Exercise brief: Only the lines from the one containing "Task: Open the Daily timeframe dropdown" to the end of the data should be copied, exactly and without pictures.

Stored records:
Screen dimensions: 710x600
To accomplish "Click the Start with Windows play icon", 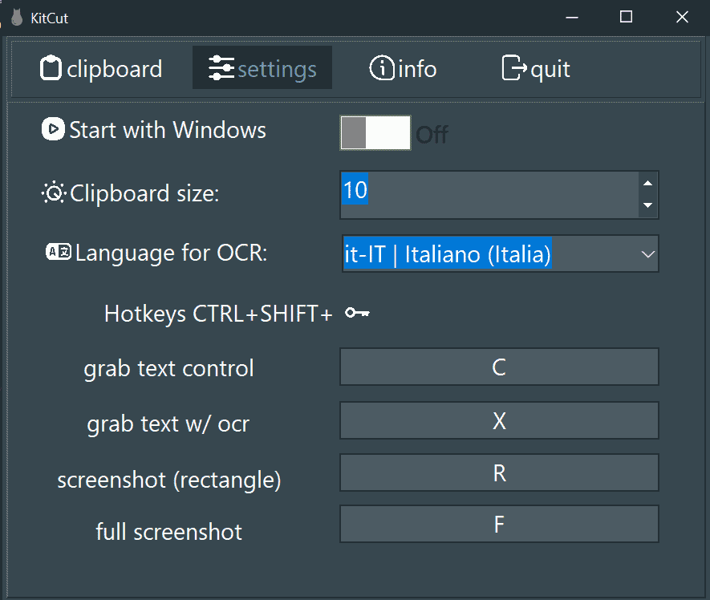I will pyautogui.click(x=54, y=129).
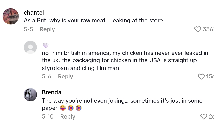Click the 5-10 date under Brenda's comment
This screenshot has width=214, height=124.
tap(48, 116)
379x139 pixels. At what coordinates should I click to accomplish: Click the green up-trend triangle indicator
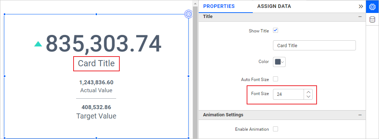[x=38, y=44]
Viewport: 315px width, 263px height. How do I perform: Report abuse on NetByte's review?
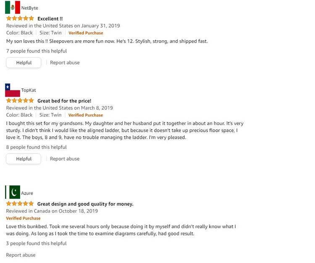pos(65,62)
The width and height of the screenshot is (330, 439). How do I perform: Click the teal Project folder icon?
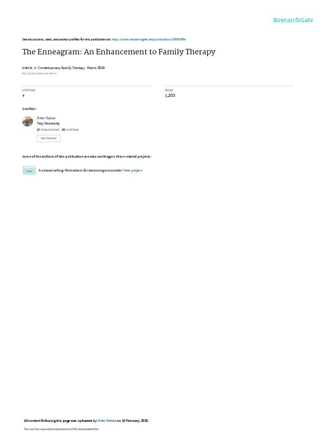29,170
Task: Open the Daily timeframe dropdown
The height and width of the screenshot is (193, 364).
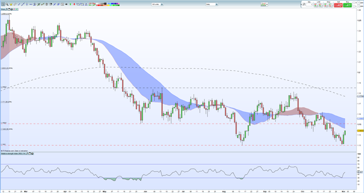Action: (x=212, y=4)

Answer section:
Task: Open the Daily timeframe dropdown
The height and width of the screenshot is (193, 364).
Action: (x=212, y=4)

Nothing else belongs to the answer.